L’État est aussi raciste dans sa structure que Le Pen l’est dans sa chair.

Si, comme l’affirme Olivier Klein, 2023 n’est pas 2005, l’histoire semble pourtant bégayer. Car aujourd’hui, à l’instar de la mobilisation contre les retraites qui s’était propagée de manière inédite jusque dans les sous-préfectures, la révolte ne s’exprime plus seulement dans les seuls quartiers populaires mais aussi dans les grandes métropoles, en plein cœur de Paris, Marseille, Lyon ou Lille – mais aussi dans les petites villes de France, à Blois, Dijon, Limoges ou encore Halluin. Aujourd’hui comme hier, une jeunesse qu’on qualifie de « violente », « délinquante », « émeutière », provoquant le « chaos ». Cette jeunesse, celle d’aujourd’hui et d’hier, qui n’aurait rien à faire, rien à dire alors que lors des révoltes de 2005, une génération entière de révoltés avait fini par faire « mouvement » autour de collectifs, d’associations, parfois même en s’engageant politiquement. Et quelle réponse politique aux événements depuis ces derniers jours ? Un acte politique fort ? Une remise en cause de la police ? Des politiques menées dans les quartiers dits prioritaires ? Rien.

Quel message envoie le gouvernement à part souffler sur les braises ?

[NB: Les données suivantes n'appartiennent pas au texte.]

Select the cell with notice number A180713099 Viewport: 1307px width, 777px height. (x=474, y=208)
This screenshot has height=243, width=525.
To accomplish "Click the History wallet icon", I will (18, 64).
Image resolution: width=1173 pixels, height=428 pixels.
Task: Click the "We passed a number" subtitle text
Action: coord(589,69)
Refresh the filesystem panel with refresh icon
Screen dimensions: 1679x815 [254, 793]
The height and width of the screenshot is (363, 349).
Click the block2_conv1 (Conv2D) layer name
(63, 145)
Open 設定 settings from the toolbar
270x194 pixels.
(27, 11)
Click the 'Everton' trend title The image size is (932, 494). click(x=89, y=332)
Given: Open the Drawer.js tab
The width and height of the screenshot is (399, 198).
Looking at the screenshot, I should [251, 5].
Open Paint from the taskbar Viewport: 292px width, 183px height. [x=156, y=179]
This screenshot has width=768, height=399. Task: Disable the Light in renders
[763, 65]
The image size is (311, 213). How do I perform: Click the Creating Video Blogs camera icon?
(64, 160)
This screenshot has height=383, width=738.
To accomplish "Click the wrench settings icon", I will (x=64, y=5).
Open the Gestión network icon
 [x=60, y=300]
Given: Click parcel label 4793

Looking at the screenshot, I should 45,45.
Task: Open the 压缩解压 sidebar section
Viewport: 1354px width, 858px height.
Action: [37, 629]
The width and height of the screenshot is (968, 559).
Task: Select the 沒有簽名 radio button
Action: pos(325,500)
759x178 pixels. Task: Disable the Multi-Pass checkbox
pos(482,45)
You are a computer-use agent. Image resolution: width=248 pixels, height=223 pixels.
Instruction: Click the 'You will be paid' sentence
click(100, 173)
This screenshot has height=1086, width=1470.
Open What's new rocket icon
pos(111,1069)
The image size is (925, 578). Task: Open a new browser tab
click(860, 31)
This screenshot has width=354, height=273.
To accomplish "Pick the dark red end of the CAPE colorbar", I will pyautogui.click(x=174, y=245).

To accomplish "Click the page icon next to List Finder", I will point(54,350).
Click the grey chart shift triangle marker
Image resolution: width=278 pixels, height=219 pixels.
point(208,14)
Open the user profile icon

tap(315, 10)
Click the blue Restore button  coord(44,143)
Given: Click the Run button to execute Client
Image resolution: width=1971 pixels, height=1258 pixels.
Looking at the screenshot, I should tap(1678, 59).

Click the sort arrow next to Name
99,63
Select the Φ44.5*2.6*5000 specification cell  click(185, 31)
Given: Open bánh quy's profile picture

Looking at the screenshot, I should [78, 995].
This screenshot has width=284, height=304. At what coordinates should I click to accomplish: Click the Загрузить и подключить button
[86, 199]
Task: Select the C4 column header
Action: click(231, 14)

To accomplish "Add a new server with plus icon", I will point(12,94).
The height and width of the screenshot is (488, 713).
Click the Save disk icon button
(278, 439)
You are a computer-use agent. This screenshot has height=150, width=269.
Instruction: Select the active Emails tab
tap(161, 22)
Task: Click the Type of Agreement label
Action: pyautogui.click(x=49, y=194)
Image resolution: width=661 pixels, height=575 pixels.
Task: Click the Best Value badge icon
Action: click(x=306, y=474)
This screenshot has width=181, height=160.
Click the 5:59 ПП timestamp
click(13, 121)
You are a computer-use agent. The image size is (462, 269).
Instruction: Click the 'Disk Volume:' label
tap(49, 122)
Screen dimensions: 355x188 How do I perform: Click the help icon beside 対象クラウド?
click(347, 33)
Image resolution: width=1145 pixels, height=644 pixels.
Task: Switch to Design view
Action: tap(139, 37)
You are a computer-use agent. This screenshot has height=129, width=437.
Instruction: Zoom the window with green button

Hier, 40 000 policiers étaient déployés dans toute la France et les transports franciliens débranchés, dès 21 heures. Aujourd’hui, le gouvernement réfléchit à déclencher l’État d’urgence et le couvre-feu dans certains quartiers. Quel message envoie-t-il à part souffler sur les braises ? Comment ne pas donner raison à Fatima Ouassak, présidente de l’association Front de mères, qui tentait hier, vainement, de se faire entendre sur BFM TV : « Depuis quarante ans, la réponse dans les quartiers n’est que sécuritaire : contrôles policiers, drones, caméras, etc. Il y a un emmurement des quartiers. » Et Christophe Barbier, expert ès en banlieue, de lui répondre : « Ce n’est pas vrai. Il y a des actions culturelles. » Décidément, au 74e jour de la France apaisée, théorisée par Emmanuel Macron, la France vit pour le mieux dans le meilleur des mondes possibles.